【海外での生活体験~ベトナム編~】日本とは真逆!?ロジックの組み立て方

ベトナム

私はただいまベトナムに滞在しており、仕事を通してベトナムの文化や人々と触れております。日々過ごす中で、私が個人的に驚いたこと、面白いと思ったことを共有できればと思います。他国の文化・様子を知ることで、自身の生活にその考えを取り入れ日常が少し豊かになったり、改めて日本の良さを知ったりするきっかけになると思いますので、ぜひ読んでみてください!

ベトナムで働いている日本人から良く「ベトナム人の説明は非常に分かりにくい」、「話が長くて結論が何か分からない」という話を頻繁に耳にします。何故ベトナム人の説明は分かりにくいのでしょうか。この背景について言及していきたいと思います。

一般的なロジック

一般的なロジカルシンキングの詳細については過去書かせていただいた以下の記事をご確認頂ければと思います。

このように、一般的なロジック(世界基準のもの)は最初に結論を伝え、その結論の根拠・方法をその後の論理展開で支えている形になります。過去記事で記載した通り、「論理の基本構造」が成り立っている状態だと言えます。

<論理の基本構造>

具体例

あなたの家は職場から1時間かかる。家族に引っ越しを打診している。

結論:職場に近い新しい家に引っ越すべきだ。

根拠①(事実):今の家は職場から1時間以上通勤がかかる。通勤の疲れで仕事のパフォーマンスが低下しており、社内の評価が下がる可能性がある。

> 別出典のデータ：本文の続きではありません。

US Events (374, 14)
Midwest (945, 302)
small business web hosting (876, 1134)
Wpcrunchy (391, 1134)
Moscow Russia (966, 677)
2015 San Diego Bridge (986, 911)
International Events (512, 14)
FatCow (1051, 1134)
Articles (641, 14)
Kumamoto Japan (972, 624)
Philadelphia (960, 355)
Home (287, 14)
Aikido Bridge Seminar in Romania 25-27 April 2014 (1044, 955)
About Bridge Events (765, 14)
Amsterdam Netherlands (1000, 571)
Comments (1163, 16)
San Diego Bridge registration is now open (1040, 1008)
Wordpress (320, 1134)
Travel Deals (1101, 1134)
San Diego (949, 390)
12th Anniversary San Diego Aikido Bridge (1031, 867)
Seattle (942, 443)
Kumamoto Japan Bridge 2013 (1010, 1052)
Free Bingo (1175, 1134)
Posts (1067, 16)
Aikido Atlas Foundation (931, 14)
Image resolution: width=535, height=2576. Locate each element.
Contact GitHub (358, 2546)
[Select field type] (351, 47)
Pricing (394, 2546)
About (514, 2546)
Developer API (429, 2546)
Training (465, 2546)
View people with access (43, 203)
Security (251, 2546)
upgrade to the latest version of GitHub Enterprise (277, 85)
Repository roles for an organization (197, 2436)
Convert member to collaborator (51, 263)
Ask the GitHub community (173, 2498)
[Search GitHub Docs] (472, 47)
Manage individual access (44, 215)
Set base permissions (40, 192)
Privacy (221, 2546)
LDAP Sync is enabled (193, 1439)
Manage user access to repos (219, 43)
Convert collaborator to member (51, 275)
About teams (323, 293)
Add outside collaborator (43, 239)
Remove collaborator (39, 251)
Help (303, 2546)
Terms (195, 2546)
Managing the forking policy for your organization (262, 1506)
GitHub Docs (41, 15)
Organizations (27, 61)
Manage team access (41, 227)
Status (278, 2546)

根拠②(判断基準):仕事のパフォーマンスを最大化し、社内での評価を上げることが重要。結果的にボーナスがより多く出て、出生する可能性が高まり、家族を養うことができる。

根拠③(判断):2つの選択肢が考えられる。(1)今の家は家賃が安いが、通勤時間に1時間以上かかる。(2)職場に近い家は家賃が3万円高くなるが、通勤時間が10分に短縮され、通勤の疲れは軽減される。

⇒長期的に見てパフォーマンスを最大化する方が家計にとってプラスであり、(2)を選択。

ベトナムのロジック

一方、ベトナムのロジックは細かい根拠の積み上げにより結論を導くというものになります。考えられる根拠が羅列しており、それら根拠が整理されていないため聞き手としては非常にわかりづらくなってしまいます。

具体例

あなたの家は職場から1時間かかる。家族に引っ越しを打診している。

根拠①:今の家は職場から1時間以上通勤がかかる。通勤の疲れで仕事のパフォーマンスが低下しており、社内の評価が下がる可能性がある。

根拠②:仕事のパフォーマンスを最大化し、社内での評価を上げることでボーナスがより多く出て、出生する可能性が高まる。

根拠③:家と職場が近づくことで家族と過ごす時間が増える。

根拠④:同僚の多くも職場から15分圏内に住んでいる。

根拠⑤:引っ越し先候補の場所は自治体がしっかりしており、子供を保育園に入れやすい。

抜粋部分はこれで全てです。